I don’t know how to let go.

Next, is the replay of “This is your life!” Have I ever let go? Absolute utter surrender? No, I think I’d remember that...

Spotlights on Amy. On Clarissa. On so many ladies in my past. They knew. They hang around to see if I ever will, as the distance between us increases. How can they believe in me? Trust me?

And it’s finally revealed WHERE I was led astray. I’ve alluded to my past fascinations with these cool characters from a childhood of watching entirely too much television.

“You must control your emotions. They will be your undoing.” This doesn’t mean what I thought it meant. It only creates more shadows. More inauthenticity. More places to hide.

Let go.

Coincidentally, I had an epiphany about anger a few weeks ago. I, and I believe many, have a tendency to suppress anger. Because misdirected anger is scary. And we are all just grown-up children. Our guidance came from two-dimensional characters on screens.

This is not the way.

This is why we need ways to channel our emotions. Not just sweep them under a rug. Martial arts. Yoga. Exercise.

Power vs. force. Wow, all of my worlds are still colliding.

Let go.

We are all flawed. Beautifully flawed.

What draws us to each other is our brokenness. Vulnerability.

Now I see the moments of true connection. With Clarissa. With Amy. So many others.

And the distance. Amy even mentioned that, as a writer, I need to message less.

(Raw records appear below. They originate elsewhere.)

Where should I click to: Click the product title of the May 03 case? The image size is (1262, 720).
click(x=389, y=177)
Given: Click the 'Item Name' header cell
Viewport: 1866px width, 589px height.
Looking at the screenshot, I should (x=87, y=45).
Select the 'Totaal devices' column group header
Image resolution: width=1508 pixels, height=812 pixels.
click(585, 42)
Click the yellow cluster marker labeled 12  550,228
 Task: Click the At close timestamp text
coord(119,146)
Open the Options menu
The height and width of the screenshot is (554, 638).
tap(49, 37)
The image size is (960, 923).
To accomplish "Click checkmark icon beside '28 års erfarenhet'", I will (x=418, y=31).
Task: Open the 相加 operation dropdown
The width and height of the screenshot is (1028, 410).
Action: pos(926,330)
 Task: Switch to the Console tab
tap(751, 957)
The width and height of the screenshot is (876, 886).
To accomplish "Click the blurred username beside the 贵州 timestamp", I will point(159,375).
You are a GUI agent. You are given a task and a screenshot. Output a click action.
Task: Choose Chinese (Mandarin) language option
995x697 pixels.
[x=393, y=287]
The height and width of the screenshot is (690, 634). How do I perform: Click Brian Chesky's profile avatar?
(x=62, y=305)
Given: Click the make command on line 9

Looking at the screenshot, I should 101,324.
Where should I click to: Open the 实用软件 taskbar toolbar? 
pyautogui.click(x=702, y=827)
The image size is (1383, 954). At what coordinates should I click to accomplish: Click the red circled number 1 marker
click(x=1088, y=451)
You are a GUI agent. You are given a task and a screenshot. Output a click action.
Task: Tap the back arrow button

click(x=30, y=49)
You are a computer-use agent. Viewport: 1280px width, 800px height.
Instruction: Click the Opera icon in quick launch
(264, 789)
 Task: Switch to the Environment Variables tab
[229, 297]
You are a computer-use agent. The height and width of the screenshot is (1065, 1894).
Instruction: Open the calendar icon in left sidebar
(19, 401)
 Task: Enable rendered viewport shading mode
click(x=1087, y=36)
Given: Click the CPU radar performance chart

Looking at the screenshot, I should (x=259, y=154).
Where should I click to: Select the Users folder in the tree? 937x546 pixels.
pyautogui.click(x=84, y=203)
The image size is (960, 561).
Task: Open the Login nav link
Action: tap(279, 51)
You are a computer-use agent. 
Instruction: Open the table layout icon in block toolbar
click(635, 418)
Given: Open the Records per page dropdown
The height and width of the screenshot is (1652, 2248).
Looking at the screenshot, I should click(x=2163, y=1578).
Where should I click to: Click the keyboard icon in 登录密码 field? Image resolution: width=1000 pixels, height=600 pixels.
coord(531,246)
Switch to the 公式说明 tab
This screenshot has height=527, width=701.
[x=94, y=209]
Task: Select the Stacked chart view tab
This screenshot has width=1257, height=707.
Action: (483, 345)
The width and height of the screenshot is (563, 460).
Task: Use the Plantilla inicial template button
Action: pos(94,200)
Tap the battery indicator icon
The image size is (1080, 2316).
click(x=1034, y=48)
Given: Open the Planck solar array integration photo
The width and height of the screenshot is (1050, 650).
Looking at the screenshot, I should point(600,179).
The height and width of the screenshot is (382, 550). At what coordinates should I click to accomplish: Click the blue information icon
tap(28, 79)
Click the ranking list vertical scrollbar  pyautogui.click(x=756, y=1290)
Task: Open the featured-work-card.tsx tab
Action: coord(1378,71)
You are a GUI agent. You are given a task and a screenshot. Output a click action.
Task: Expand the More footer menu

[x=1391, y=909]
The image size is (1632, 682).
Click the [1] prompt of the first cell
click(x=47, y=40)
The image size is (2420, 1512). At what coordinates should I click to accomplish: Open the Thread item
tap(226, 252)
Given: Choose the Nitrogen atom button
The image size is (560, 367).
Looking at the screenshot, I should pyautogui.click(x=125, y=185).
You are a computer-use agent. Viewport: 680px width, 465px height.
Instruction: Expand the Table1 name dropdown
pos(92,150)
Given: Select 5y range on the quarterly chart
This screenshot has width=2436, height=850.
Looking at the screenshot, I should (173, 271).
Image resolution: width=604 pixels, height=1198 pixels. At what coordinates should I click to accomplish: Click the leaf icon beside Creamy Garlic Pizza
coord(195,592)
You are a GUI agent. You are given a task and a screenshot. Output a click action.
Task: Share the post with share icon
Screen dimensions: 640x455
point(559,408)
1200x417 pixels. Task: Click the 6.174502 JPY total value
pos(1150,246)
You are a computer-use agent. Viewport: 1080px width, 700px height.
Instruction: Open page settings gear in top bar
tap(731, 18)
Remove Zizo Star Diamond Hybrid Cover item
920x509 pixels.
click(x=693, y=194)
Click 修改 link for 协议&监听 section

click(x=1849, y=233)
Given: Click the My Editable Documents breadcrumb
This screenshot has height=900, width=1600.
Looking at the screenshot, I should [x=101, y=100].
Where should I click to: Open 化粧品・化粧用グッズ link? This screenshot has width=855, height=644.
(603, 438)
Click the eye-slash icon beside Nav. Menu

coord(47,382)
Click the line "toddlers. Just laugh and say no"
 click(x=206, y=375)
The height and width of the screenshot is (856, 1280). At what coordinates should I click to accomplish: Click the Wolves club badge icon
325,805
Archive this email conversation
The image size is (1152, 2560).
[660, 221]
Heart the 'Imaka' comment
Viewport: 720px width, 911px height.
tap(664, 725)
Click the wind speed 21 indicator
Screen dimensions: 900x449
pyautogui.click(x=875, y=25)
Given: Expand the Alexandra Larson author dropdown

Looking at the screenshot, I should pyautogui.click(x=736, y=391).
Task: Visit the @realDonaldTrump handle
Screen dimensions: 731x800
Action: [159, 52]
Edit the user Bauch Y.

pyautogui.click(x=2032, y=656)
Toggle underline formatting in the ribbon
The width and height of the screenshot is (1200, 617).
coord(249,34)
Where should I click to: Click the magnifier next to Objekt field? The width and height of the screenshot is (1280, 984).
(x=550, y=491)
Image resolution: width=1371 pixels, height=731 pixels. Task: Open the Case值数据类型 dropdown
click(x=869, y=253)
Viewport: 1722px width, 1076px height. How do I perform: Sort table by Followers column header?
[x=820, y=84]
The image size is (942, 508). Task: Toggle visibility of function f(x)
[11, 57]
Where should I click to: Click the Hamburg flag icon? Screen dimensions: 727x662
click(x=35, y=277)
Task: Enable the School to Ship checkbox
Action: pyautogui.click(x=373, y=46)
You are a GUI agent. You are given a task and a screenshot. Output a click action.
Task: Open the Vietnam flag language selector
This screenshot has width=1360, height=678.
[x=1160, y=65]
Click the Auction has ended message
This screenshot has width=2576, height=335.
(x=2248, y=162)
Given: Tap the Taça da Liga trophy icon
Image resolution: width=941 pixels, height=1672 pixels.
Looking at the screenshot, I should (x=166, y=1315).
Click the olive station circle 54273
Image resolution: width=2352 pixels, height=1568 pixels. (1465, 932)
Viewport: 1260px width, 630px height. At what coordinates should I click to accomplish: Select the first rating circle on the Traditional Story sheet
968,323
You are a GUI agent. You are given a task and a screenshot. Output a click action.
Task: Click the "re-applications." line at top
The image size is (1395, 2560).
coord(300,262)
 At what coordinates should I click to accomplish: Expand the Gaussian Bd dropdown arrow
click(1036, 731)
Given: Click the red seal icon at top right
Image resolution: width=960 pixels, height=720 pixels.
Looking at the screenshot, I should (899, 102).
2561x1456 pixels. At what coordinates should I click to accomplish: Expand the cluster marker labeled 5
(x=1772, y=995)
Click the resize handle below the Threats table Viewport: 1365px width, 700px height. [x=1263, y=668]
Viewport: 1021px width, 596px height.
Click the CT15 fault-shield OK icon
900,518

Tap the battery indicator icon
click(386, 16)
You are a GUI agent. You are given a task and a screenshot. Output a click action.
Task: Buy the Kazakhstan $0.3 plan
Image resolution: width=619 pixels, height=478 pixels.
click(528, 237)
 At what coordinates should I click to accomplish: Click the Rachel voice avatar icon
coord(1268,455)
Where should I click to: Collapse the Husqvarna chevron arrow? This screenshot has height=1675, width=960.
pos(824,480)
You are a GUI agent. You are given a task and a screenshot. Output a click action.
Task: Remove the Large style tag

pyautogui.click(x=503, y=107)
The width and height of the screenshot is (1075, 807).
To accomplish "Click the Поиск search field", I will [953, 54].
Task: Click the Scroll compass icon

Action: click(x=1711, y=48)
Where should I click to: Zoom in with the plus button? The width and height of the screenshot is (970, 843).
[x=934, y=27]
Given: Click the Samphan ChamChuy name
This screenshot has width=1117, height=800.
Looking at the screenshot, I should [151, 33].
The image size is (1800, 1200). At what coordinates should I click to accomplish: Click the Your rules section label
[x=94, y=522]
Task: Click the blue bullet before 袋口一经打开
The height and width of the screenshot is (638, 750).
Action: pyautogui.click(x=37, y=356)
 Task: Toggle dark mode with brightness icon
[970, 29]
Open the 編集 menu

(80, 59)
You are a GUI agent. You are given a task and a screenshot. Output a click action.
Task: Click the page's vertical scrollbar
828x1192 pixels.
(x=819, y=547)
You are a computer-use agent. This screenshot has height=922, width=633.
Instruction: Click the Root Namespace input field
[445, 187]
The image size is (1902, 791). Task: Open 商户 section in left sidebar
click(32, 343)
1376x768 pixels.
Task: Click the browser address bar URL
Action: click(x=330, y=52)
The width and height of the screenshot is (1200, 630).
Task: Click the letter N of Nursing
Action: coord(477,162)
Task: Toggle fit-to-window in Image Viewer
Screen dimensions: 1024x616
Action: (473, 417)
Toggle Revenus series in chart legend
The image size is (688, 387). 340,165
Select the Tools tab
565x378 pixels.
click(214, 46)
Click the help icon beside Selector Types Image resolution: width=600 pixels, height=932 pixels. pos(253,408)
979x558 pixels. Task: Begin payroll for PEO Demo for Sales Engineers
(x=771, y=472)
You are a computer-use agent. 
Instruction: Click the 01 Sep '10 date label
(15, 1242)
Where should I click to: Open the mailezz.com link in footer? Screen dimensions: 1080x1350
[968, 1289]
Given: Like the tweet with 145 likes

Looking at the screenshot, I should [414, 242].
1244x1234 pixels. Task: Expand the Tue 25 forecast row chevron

And edit the messages less, that I’m editing the authenticity out of the messages in my quest for “the right words.”

Profound!

Let go.

Can I?

What i'm listening to:
3:15 (Breathe) 3:15 (Breathe)
Russ
3:15 (Breathe)

Friday, May 31, 2024, 10:24 am

Melancholy

It is true that her scent has faded, so perhaps the event is merely symbolic.

Yet, today, I was sad as I washed my beard.